(Requirement) Copy the following lines verbatim, keeping every character unchanged.

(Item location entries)
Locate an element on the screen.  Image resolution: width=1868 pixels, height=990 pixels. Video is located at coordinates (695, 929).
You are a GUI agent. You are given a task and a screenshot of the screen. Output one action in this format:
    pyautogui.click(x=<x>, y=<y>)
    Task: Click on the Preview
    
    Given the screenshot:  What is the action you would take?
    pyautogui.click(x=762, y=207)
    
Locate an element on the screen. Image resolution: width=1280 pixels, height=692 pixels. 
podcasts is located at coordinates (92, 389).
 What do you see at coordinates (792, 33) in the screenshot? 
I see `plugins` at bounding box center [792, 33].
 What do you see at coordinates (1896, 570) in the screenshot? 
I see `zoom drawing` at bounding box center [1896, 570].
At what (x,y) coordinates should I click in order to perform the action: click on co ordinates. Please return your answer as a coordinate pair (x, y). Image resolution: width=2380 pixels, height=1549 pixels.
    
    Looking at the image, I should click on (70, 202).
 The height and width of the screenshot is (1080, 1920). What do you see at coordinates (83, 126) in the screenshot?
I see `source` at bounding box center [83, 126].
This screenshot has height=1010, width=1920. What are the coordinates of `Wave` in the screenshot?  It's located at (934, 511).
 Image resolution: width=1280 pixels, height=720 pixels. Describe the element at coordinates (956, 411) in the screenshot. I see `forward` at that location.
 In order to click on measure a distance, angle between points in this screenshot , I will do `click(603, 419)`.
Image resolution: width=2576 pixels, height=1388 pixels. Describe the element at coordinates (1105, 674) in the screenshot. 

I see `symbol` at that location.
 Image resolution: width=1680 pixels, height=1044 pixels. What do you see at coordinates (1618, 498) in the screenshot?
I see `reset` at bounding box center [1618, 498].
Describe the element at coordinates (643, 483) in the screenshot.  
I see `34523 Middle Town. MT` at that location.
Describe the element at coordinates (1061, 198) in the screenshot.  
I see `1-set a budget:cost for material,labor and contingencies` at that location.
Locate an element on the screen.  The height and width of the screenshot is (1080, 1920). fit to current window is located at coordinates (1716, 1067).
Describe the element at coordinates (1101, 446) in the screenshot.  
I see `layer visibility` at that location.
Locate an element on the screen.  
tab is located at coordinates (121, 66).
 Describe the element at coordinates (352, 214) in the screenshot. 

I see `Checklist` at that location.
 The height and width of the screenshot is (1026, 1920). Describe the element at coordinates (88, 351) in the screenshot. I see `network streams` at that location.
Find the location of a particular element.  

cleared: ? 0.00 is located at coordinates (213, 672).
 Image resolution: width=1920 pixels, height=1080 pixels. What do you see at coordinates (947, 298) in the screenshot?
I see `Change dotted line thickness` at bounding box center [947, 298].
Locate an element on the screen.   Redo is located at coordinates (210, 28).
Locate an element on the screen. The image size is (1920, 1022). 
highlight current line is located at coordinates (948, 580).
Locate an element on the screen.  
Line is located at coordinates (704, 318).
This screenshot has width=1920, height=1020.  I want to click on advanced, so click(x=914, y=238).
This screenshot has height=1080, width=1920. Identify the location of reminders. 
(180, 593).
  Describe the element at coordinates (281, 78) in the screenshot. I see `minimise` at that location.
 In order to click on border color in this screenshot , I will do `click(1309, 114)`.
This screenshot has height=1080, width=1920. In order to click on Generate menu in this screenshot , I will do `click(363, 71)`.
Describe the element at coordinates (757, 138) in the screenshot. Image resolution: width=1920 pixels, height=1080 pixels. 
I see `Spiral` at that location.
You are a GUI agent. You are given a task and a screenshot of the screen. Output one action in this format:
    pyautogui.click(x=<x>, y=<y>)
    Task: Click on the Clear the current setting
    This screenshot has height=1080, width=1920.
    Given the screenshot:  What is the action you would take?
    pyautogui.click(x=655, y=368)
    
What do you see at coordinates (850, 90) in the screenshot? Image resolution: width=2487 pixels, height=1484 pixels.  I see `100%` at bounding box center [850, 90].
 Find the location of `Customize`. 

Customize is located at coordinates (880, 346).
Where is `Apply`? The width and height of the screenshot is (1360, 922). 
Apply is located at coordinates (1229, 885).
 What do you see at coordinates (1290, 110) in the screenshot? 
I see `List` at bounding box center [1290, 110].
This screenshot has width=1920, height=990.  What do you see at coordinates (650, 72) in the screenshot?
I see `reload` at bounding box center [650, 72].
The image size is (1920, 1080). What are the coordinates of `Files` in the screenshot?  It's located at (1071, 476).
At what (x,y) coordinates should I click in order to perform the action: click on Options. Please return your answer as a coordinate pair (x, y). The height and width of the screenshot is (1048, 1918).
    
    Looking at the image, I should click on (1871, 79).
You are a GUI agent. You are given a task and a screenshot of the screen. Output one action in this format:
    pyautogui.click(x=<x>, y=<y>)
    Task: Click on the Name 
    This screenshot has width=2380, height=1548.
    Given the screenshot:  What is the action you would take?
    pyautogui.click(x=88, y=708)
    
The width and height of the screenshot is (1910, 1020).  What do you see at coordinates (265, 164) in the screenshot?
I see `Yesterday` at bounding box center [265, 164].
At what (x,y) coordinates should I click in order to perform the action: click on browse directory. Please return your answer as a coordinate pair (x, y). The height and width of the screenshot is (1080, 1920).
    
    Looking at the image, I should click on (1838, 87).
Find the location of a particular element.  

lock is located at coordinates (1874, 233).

(Answer to the exercise)
Locate an element on the screen.  Image resolution: width=1868 pixels, height=990 pixels. Video is located at coordinates (695, 929).
You are a GUI agent. You are given a task and a screenshot of the screen. Output one action in this format:
    pyautogui.click(x=<x>, y=<y>)
    Task: Click on the Preview
    
    Given the screenshot:  What is the action you would take?
    pyautogui.click(x=762, y=207)
    
Locate an element on the screen. Image resolution: width=1280 pixels, height=692 pixels. 
podcasts is located at coordinates (92, 389).
 What do you see at coordinates (792, 33) in the screenshot? 
I see `plugins` at bounding box center [792, 33].
 What do you see at coordinates (1896, 570) in the screenshot? 
I see `zoom drawing` at bounding box center [1896, 570].
At what (x,y) coordinates should I click in order to perform the action: click on co ordinates. Please return your answer as a coordinate pair (x, y). Image resolution: width=2380 pixels, height=1549 pixels.
    
    Looking at the image, I should click on (70, 202).
 The height and width of the screenshot is (1080, 1920). What do you see at coordinates (83, 126) in the screenshot?
I see `source` at bounding box center [83, 126].
This screenshot has height=1010, width=1920. What are the coordinates of `Wave` in the screenshot?  It's located at (934, 511).
 Image resolution: width=1280 pixels, height=720 pixels. Describe the element at coordinates (956, 411) in the screenshot. I see `forward` at that location.
 In order to click on measure a distance, angle between points in this screenshot , I will do `click(603, 419)`.
Image resolution: width=2576 pixels, height=1388 pixels. Describe the element at coordinates (1105, 674) in the screenshot. 

I see `symbol` at that location.
 Image resolution: width=1680 pixels, height=1044 pixels. What do you see at coordinates (1618, 498) in the screenshot?
I see `reset` at bounding box center [1618, 498].
Describe the element at coordinates (643, 483) in the screenshot.  
I see `34523 Middle Town. MT` at that location.
Describe the element at coordinates (1061, 198) in the screenshot.  
I see `1-set a budget:cost for material,labor and contingencies` at that location.
Locate an element on the screen.  The height and width of the screenshot is (1080, 1920). fit to current window is located at coordinates (1716, 1067).
Describe the element at coordinates (1101, 446) in the screenshot.  
I see `layer visibility` at that location.
Locate an element on the screen.  
tab is located at coordinates (121, 66).
 Describe the element at coordinates (352, 214) in the screenshot. 

I see `Checklist` at that location.
 The height and width of the screenshot is (1026, 1920). Describe the element at coordinates (88, 351) in the screenshot. I see `network streams` at that location.
Find the location of a particular element.  

cleared: ? 0.00 is located at coordinates (213, 672).
 Image resolution: width=1920 pixels, height=1080 pixels. What do you see at coordinates (947, 298) in the screenshot?
I see `Change dotted line thickness` at bounding box center [947, 298].
Locate an element on the screen.   Redo is located at coordinates (210, 28).
Locate an element on the screen. The image size is (1920, 1022). 
highlight current line is located at coordinates (948, 580).
Locate an element on the screen.  
Line is located at coordinates (704, 318).
This screenshot has width=1920, height=1020.  I want to click on advanced, so click(x=914, y=238).
This screenshot has height=1080, width=1920. Identify the location of reminders. 
(180, 593).
  Describe the element at coordinates (281, 78) in the screenshot. I see `minimise` at that location.
 In order to click on border color in this screenshot , I will do `click(1309, 114)`.
This screenshot has height=1080, width=1920. In order to click on Generate menu in this screenshot , I will do `click(363, 71)`.
Describe the element at coordinates (757, 138) in the screenshot. Image resolution: width=1920 pixels, height=1080 pixels. 
I see `Spiral` at that location.
You are a GUI agent. You are given a task and a screenshot of the screen. Output one action in this format:
    pyautogui.click(x=<x>, y=<y>)
    Task: Click on the Clear the current setting
    This screenshot has height=1080, width=1920.
    Given the screenshot:  What is the action you would take?
    pyautogui.click(x=655, y=368)
    
What do you see at coordinates (850, 90) in the screenshot? Image resolution: width=2487 pixels, height=1484 pixels.  I see `100%` at bounding box center [850, 90].
 Find the location of `Customize`. 

Customize is located at coordinates (880, 346).
Where is `Apply`? The width and height of the screenshot is (1360, 922). 
Apply is located at coordinates (1229, 885).
 What do you see at coordinates (1290, 110) in the screenshot? 
I see `List` at bounding box center [1290, 110].
This screenshot has width=1920, height=990.  What do you see at coordinates (650, 72) in the screenshot?
I see `reload` at bounding box center [650, 72].
The image size is (1920, 1080). What are the coordinates of `Files` in the screenshot?  It's located at (1071, 476).
At what (x,y) coordinates should I click in order to perform the action: click on Options. Please return your answer as a coordinate pair (x, y). The height and width of the screenshot is (1048, 1918).
    
    Looking at the image, I should click on (1871, 79).
You are a GUI agent. You are given a task and a screenshot of the screen. Output one action in this format:
    pyautogui.click(x=<x>, y=<y>)
    Task: Click on the Name 
    This screenshot has width=2380, height=1548.
    Given the screenshot:  What is the action you would take?
    pyautogui.click(x=88, y=708)
    
The width and height of the screenshot is (1910, 1020).  What do you see at coordinates (265, 164) in the screenshot?
I see `Yesterday` at bounding box center [265, 164].
At what (x,y) coordinates should I click in order to perform the action: click on browse directory. Please return your answer as a coordinate pair (x, y). The height and width of the screenshot is (1080, 1920).
    
    Looking at the image, I should click on (1838, 87).
Find the location of a particular element.  

lock is located at coordinates (1874, 233).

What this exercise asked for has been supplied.